- **Page**:
Now to those points in your Petition, whereof you desire an answere,
as properly belonging to a Parliament; The first and greatest point is
that of Religion, concerning which at this time Wee can giue you no
other answere then in the generall, which is, That you may rest secure,
that Wee will neuer be wearie to doe all Wee can for the propagation
of Our Religion, and repreßing of Poperie; but the maner and forme you
must remit to Our care and prouidence, who can best consider of times
and seasons, not by vndertakng a publique warre of Religion through
all the world at once, which how hard and dangerous a taske it would
prooue, you may iudge. But this puts vs in mind, how all the world
complained the last yeere of plentie of Corne, and God hath sent vs a
cooling card this yeere for that heat; And so We pray God, that this
desire amongst you of kindling warres, shewing your wearinesse of Peace
and Plentie, may not make God permit vs to fall in the miseries of
both. But as Wee alreadie said, Our care of Religion must be such, as
on the one part We must not by the hote prosecution of Our Recusants
at home irritate forreine Princes of contrary Religion, and teach them
the way to plague the Protestants in their Dominions, whom with Wee
daily intercede, and at this time principally, for ease to them of
Our profeßion that liue vnder them; yet vpon the other part, We neuer
meane to spare from due and seuere punishment any Papist that will grow
insolent for liuing vnder Our so milde Gouernment. And you may also be
assured, We will leaue no care vntaken, as well for the good education
of the youth at home, especially the children of Papists, as also for
preseruing at all times hereafter the youth that are, or shall be
abroad, from being bred in dangerous places, and so poisoned in Popish
Seminaries. And as in this point, namely concerning the good education
of the Popish youth at home, We haue alreadie giuen some good proofe,
both in this Kingdome and in_ Ireland: _So will We be well pleased to
passe any good Lawes that shall be made, either now, or at any time
hereafter to this purpose. And as to your request, of making this a
Seßion, and granting a generall Pardon, it shall be in your defaults if
Wee make not this a Seßion before Christmas, as in Our former Letter
We notified vnto you. But for the Pardon, yee craue such particulars
in it as Wee must be well aduised vpon, lest otherwise Wee giue you
backe the double or triple of that Wee are to receiue by your entire
Subsidie without Fifteens. But the ordinarie course Wee hold fittest
to bee vsed still in this case, which is, that Wee should of Our free
grace send you downe a Pardon from the Higher House, containing such
points as We shall thinke fittest, wherein We hope ye shall receiue
good satisfaction. But We cannot omit to shew you how strange We thinke
it, that ye should make so bad and vniust a Commentarie vpon some
words of Our former Letter, as if We meant to restraine you thereby
of your ancient priuiledges and liberties in Parliament. Truly a
scholler would bee ashamed so to misplace and misiudge any sentences
in another mans booke. For whereas in the fore–end of Our former
Letter We discharge you to meddle with matters of gouernment, or
mysteries of State, namely matters of Warre or Peace, or Our dearest
Sonnes Match with_ Spaine; _by which particular denominations We
interpret and restraine Our former words; and then towards the end
of Our Letter We forbid you to meddle with such things as haue their
ordinarie course in Courts of Justice: Yee couple together those two
sentences, lying farre asunder, and plainly leaue out these words, of
mysteries of State; So as ye erre_ à bene diuisis ad male coniuncta.

- **Given entries**:
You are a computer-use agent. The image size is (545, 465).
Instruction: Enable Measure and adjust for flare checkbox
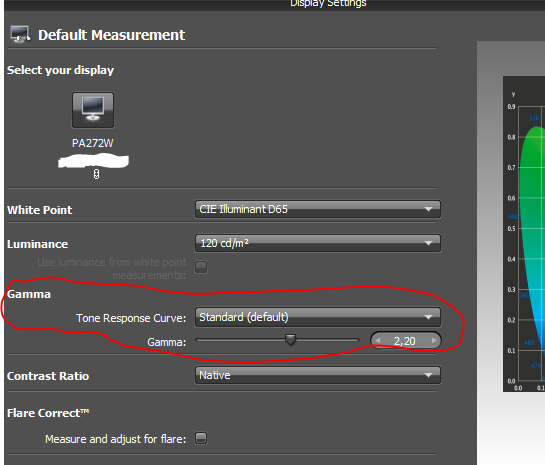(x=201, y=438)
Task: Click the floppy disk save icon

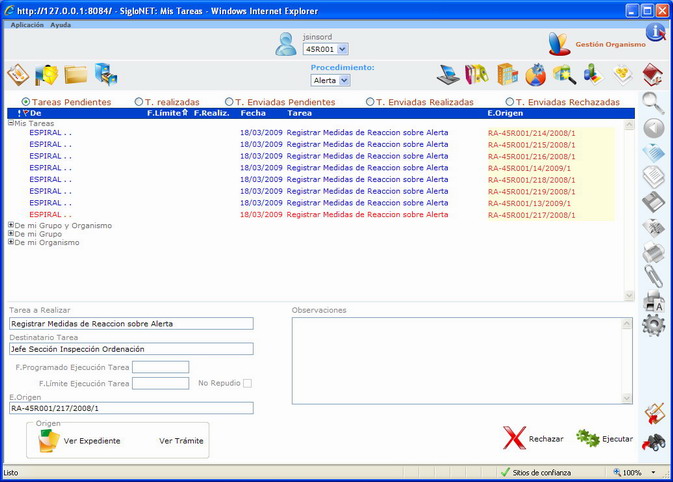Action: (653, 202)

- **Tasks to carry out**:
a - Answer these from the reply to the Petition above, one line each:
(i) What did all the world complain of the last year?
(ii) Before what time must a Session be made, or it will be the petitioners' default?
(iii) From which House is the Pardon to be sent down?
b - Extend the reply to the Petition beyond its final sentence, in the same voice and old spelling.

- **Outputs by task**:
a -
(i) Plenty of corn.
(ii) Before Christmas.
(iii) The Higher House.

b -
_For of the former part, concerning mysteries of State, Wee plainelie
restrained Our meaning to the particulars that were after mentioned:
and in the latter We confeße We meant it by_ S^[ir] Edward Cokes
_foolish busineße, because these heades he is accused of were before
your meeting presented vnto Vs, and We had setled a legall course of
proceeding therein. And therefore it had well become him, especiallie
being Our Seruant, and one of Our Councell, if hee had had any thing
against it, to haue complained vnto Vs, which he neuer did, though he
was ordinarilie at Our Court, since that time, and neuer had acceße
refused vnto him. And although We cannot allow of the stile, calling it
your ancient and vndoubted right and inheritance, but could rather haue
wished, that ye had said that your priuiledges were deriued from the
grace and permißion of Our Ancestours and Vs; For most of them grow
from precedents, which shewes rather a toleration then inheritance.
Yet Wee are pleased to giue you Our Royall assurance, That as long as
you shall continue to containe your selues within the limits of your
dutie and respect to Vs (as Wee aßure Our selfe you will doe) Wee
will bee as carefull to maintaine and preserue your lawfull liberties
and priuiledges as euer any Our Predeceßours were, nay as to preserue
Our owne Royall Prerogatiue. So as your House shall onelie haue neede
to beware to trench vpon the Prerogatiue of the Crowne, which would
enforce Vs, or any iust King to retrench them of their priuiledges,
that would pare his Prerogatiue and flowers of the Crowne. But of
this We hope there shall neuer be cause giuen. And to conclude, since
Wee haue now so largely expressed the sinceritie of Our meaning vnto
you, We require you to goe on cheerefullie, and to vse all conuenient
diligence for preparing such good Lawes for Vs to paße at this time, as
the people may see the care, that both Wee and you haue for the good
gouernement of the Kingdome; ending as We did in Our former Letter;
If there be not a happie Seßion made at this time, it shall bee in
your default. And aboue all, beware by your waywardneße at this time,
to giue Our Childrens Aduersaries cause to insult vpon them, vpon the
rumour that shall be spred abroad of a distraction betweene Vs and
Our people, wherof ye are the representatiue bodie._ At Our Court at
Newmarket the 11. day of December, 1621.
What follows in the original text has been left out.